BEGIN Study material
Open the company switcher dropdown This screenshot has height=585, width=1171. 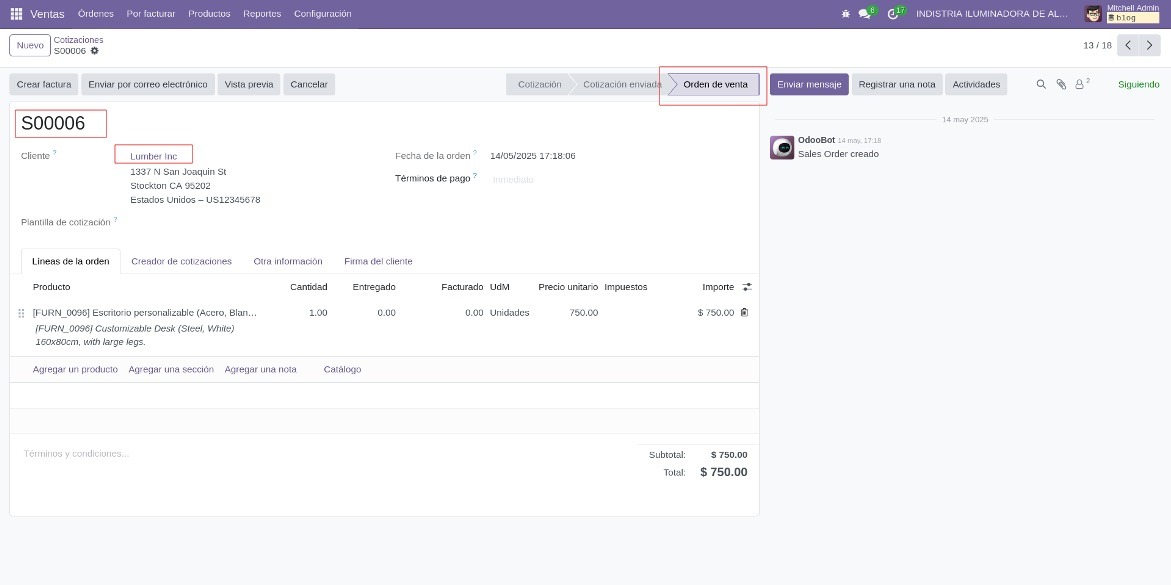[x=992, y=13]
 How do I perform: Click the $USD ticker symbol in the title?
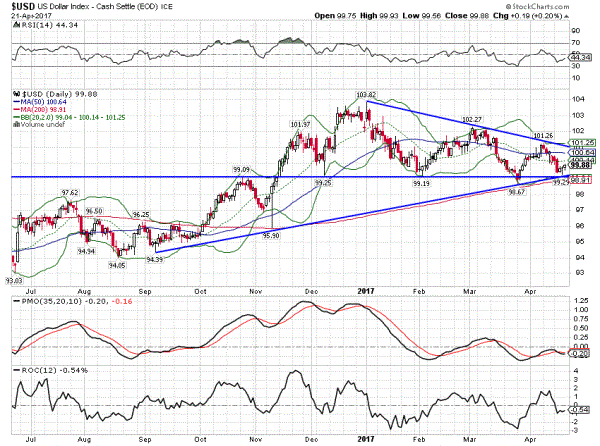point(23,6)
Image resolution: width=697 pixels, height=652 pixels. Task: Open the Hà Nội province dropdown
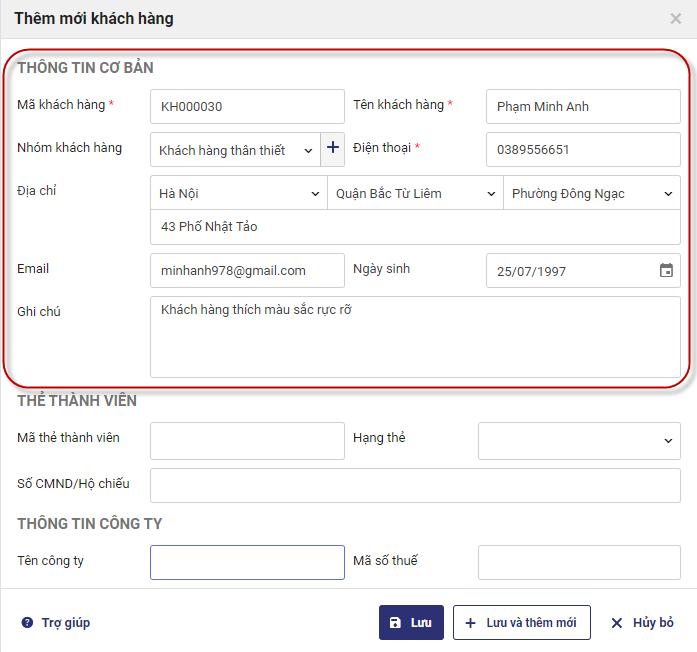238,193
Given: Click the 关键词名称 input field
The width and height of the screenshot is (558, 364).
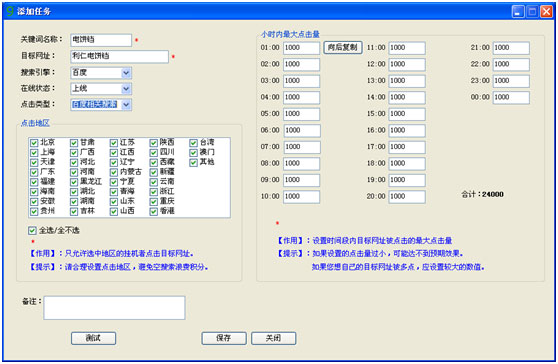Looking at the screenshot, I should [x=101, y=40].
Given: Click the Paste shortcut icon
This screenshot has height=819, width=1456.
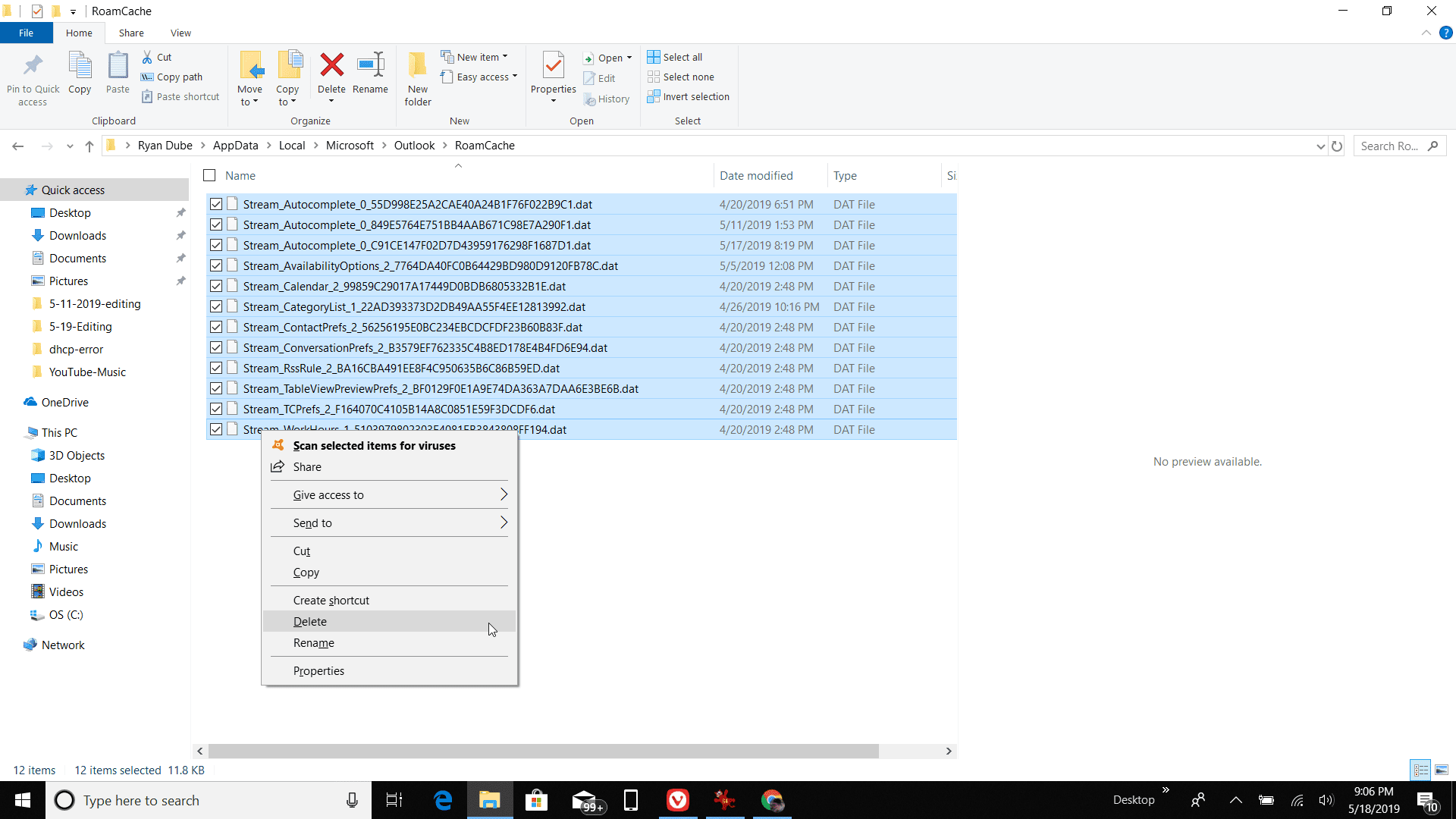Looking at the screenshot, I should [x=149, y=96].
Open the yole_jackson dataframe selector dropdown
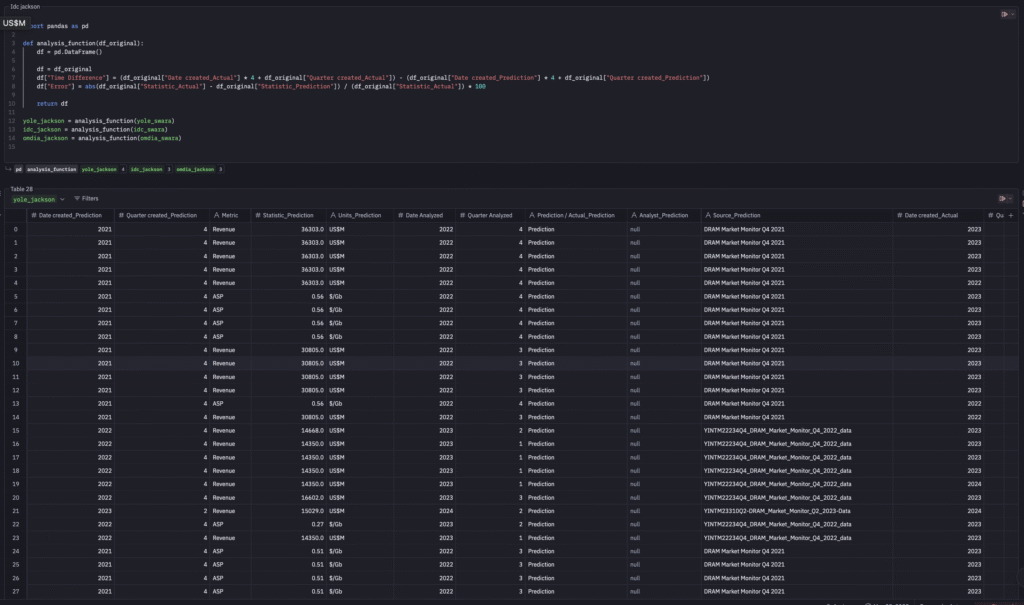 click(62, 199)
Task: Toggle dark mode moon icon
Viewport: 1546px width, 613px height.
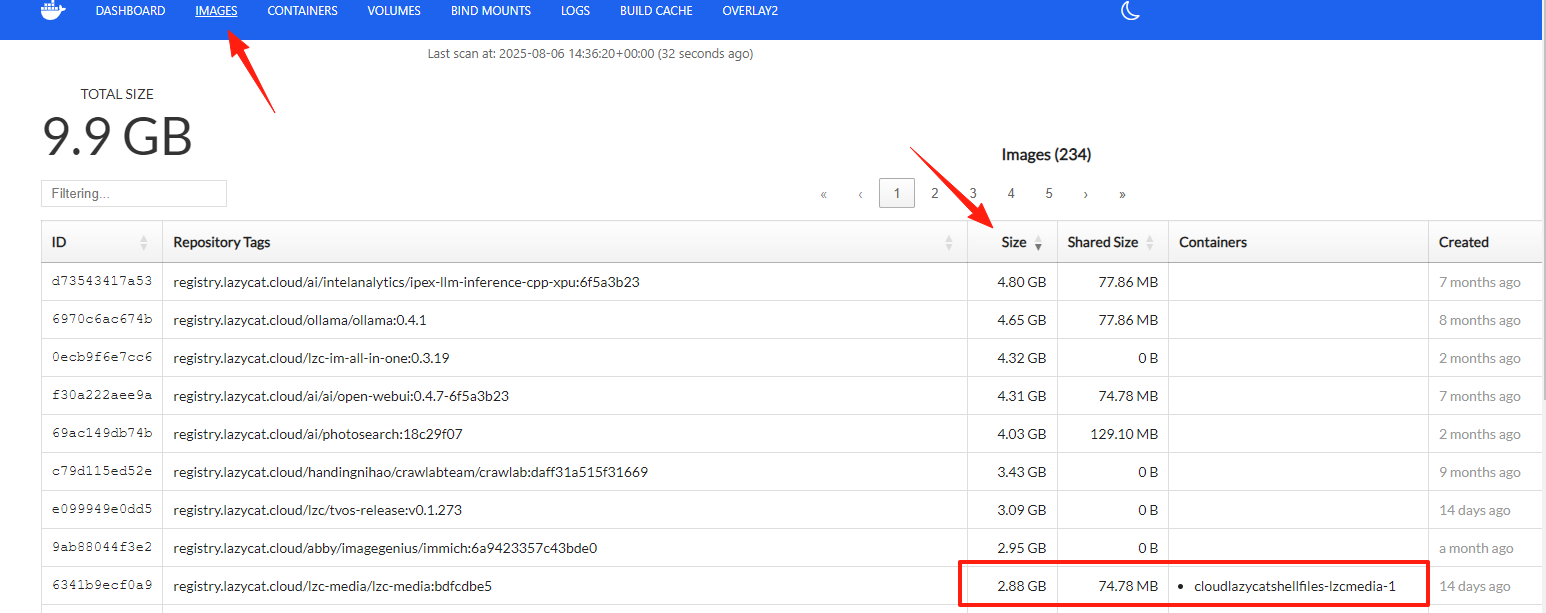Action: [x=1130, y=11]
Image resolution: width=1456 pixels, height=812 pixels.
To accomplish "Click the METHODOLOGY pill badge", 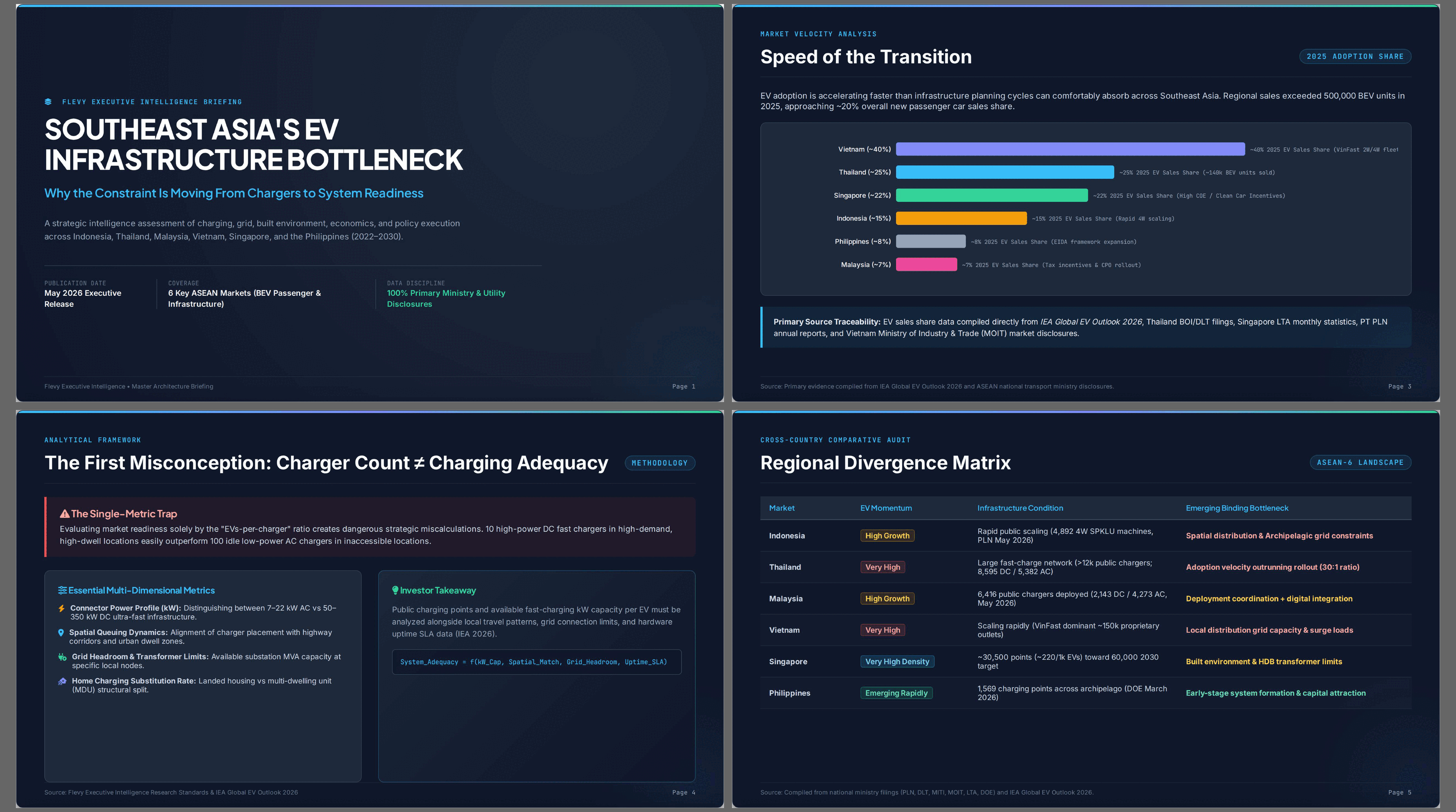I will [660, 463].

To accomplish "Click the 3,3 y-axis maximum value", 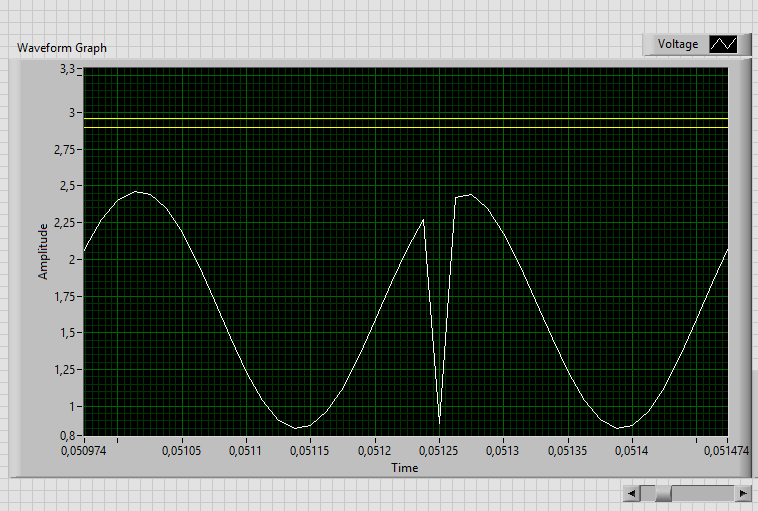I will (67, 69).
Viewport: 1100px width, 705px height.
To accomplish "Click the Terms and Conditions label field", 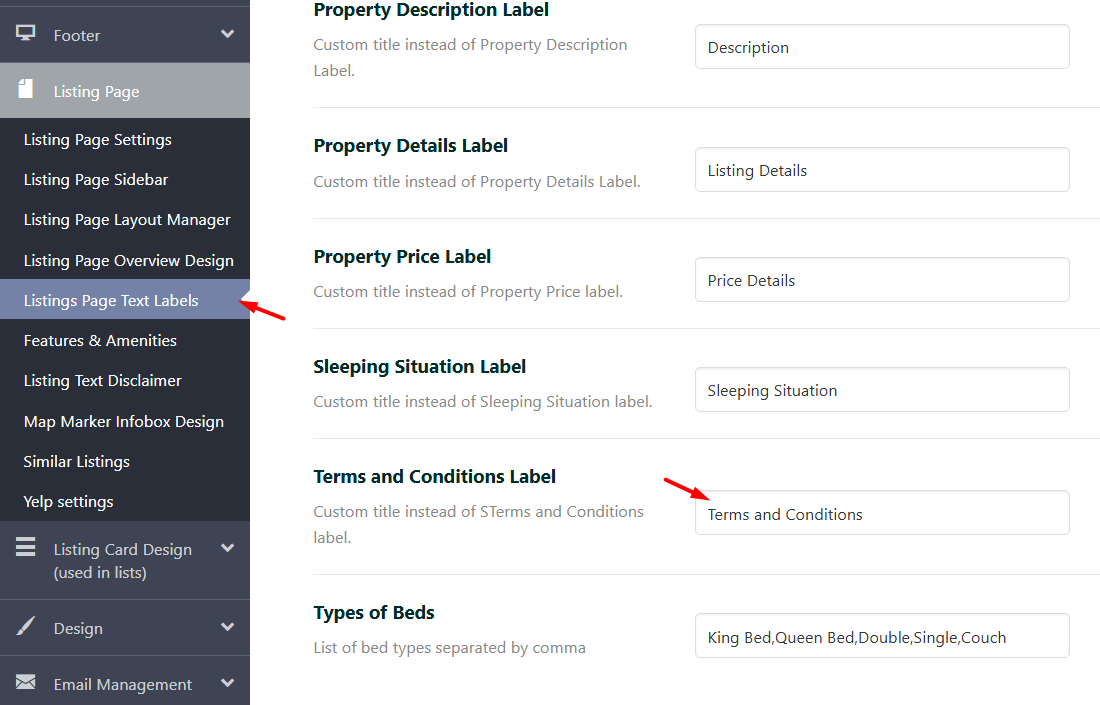I will pos(881,514).
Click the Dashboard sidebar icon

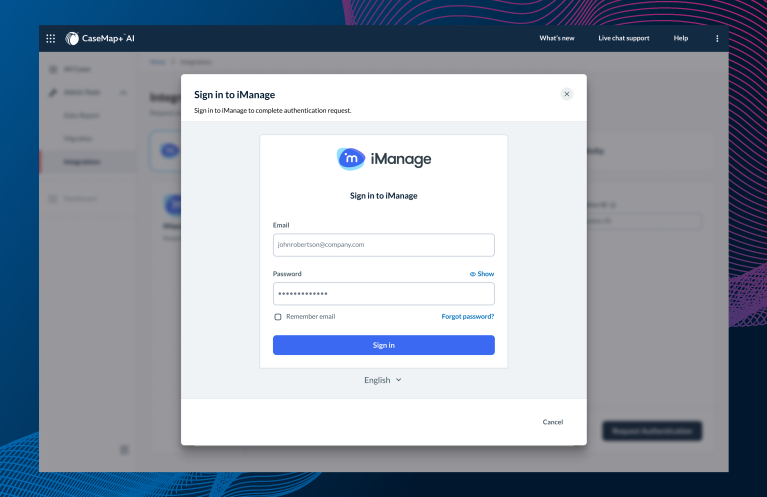(x=52, y=199)
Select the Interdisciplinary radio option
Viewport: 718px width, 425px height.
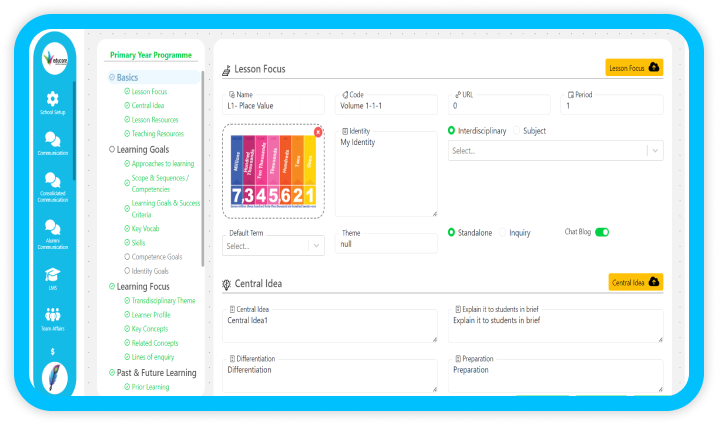(452, 131)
END Study material
◆ The task: Would you please print only the lines running from the one with "Click the Dashboard sidebar icon" to the final line of the entries above, exactly as written and without pictures?

◆ Exercise output:
Click the Dashboard sidebar icon

(x=52, y=199)
Select the Interdisciplinary radio option
Viewport: 718px width, 425px height.
(452, 131)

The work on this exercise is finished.